While not for a moment minimizing the gravity of the crimes the gang members committed, Brennan said she "sees the other side of things," which in El Salvador is the underlying reality of a country where violence and economic inequality fueled the horrifying 12-year civil war that ended in 1992.
I reported: "Gang members grew up in a war-fueled environment in which families were divided and separated."
We are talking about real desperation, the kind of desperation and fear that makes a family leave their village or country. Those kind of gaps remain a grave problem in El Salvador and elsewhere in the world.
Those gaps, of course, are also a real source of concern for sisters like Brennan and for the wider humanitarian world that is doing its best to tackle these challenges
Later this week, on Thursday, Feb. 20, the United Nations will focus attention on these problems by marking its annual World Day of Social Justice. The annual commemoration is a moment to reflect and affirm the need for action, something the United Nations is seeing to through its 17 sustainable development goals.

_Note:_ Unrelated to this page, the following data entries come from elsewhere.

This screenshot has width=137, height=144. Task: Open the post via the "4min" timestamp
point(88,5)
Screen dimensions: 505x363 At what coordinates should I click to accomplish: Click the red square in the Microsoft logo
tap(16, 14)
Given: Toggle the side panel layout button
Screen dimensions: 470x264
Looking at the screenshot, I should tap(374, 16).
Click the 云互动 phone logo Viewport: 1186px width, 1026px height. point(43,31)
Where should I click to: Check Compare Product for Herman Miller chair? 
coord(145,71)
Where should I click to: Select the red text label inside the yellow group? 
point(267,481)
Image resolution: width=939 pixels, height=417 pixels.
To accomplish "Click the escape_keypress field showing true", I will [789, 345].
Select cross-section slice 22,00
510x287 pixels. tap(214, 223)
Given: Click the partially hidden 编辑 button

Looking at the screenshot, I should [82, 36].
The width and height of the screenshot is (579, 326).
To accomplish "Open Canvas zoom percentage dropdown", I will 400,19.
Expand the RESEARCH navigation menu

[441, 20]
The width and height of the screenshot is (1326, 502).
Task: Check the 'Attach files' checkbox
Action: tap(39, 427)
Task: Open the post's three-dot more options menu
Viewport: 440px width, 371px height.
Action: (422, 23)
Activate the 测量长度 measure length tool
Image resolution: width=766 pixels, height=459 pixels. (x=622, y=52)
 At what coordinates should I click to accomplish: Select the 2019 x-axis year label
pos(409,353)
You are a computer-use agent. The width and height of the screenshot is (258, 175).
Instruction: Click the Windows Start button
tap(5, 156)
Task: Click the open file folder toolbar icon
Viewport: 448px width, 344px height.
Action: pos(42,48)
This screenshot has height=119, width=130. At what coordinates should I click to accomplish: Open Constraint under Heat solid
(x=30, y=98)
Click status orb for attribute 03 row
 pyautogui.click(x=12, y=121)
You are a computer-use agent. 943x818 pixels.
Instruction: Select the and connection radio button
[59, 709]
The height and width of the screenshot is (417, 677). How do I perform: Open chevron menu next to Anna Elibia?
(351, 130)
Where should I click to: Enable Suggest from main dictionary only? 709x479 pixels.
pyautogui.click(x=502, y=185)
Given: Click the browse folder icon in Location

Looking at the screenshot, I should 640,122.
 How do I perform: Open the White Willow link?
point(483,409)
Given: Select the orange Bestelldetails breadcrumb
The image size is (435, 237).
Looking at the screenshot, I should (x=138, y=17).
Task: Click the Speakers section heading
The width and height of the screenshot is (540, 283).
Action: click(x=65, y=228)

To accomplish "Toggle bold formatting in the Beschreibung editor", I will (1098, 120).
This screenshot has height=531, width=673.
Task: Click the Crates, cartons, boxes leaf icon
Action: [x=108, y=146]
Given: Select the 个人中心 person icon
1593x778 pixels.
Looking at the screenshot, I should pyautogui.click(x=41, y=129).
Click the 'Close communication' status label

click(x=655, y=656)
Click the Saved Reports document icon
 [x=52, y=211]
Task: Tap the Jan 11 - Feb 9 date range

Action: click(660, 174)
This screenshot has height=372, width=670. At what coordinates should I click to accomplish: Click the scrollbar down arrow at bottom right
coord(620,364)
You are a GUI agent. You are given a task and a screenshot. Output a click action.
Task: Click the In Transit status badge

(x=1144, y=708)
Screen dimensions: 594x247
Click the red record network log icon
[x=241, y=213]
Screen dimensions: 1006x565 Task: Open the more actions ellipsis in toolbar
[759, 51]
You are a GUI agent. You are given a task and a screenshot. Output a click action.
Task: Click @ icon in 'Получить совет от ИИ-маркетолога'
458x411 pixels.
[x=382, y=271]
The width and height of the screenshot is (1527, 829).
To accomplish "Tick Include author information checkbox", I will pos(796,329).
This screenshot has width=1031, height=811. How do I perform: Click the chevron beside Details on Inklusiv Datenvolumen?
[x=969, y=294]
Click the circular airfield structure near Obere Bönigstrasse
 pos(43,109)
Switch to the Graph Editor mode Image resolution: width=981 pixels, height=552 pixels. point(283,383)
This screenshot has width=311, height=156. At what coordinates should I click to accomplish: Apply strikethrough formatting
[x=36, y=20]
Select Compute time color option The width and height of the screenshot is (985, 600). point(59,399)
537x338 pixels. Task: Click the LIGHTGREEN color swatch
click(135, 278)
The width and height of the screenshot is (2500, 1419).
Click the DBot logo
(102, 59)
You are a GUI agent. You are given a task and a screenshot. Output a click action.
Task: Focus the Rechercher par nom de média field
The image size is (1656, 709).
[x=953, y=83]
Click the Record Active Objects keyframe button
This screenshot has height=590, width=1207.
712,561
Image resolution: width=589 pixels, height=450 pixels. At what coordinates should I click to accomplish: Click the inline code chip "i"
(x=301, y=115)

In its explanation for the annual commemoration, the United Nations says: "Social justice is an underlying principle for peaceful and prosperous coexistence within and among nations. We uphold the principles of social justice when we promote gender equality, or the rights of indigenous peoples and migrants. We advance social justice when we remove barriers that people face because of gender, age, race, ethnicity, religion, culture or disability."
In other words, to affirm the dignity of those who are forgotten, shunned or ignored.
I recently asked two of Brennan's colleagues, Sr. Marvie Misolas, who represents the Maryknoll Sisters at the United Nations, and Sr. Nonie Gutzler, the president of the congregation, to reflect a bit on what this United Nations theme means to them in the context of their work and the charism of the Maryknoll Sisters.
Misolas took a broad view, telling me that social justice "is the antithesis of power."
"Who has power defines the rule, what gets prioritized in terms of values," she said. "Collectively in societies, those who have power get to define what is important for a particular group, leaving another perspective as not so vital."
Arguing that there are "four interrelated principles of social justice: equity, access, participation and rights," Misolas said, "social justice puts the voice of those who are weak at the center of power. Social justice does not leave anyone behind."
Not leaving anyone behind has special resonance this year, as the specific theme for the 2020 social justice commemoration is "Closing the Inequalities Gap to Achieve Social Justice."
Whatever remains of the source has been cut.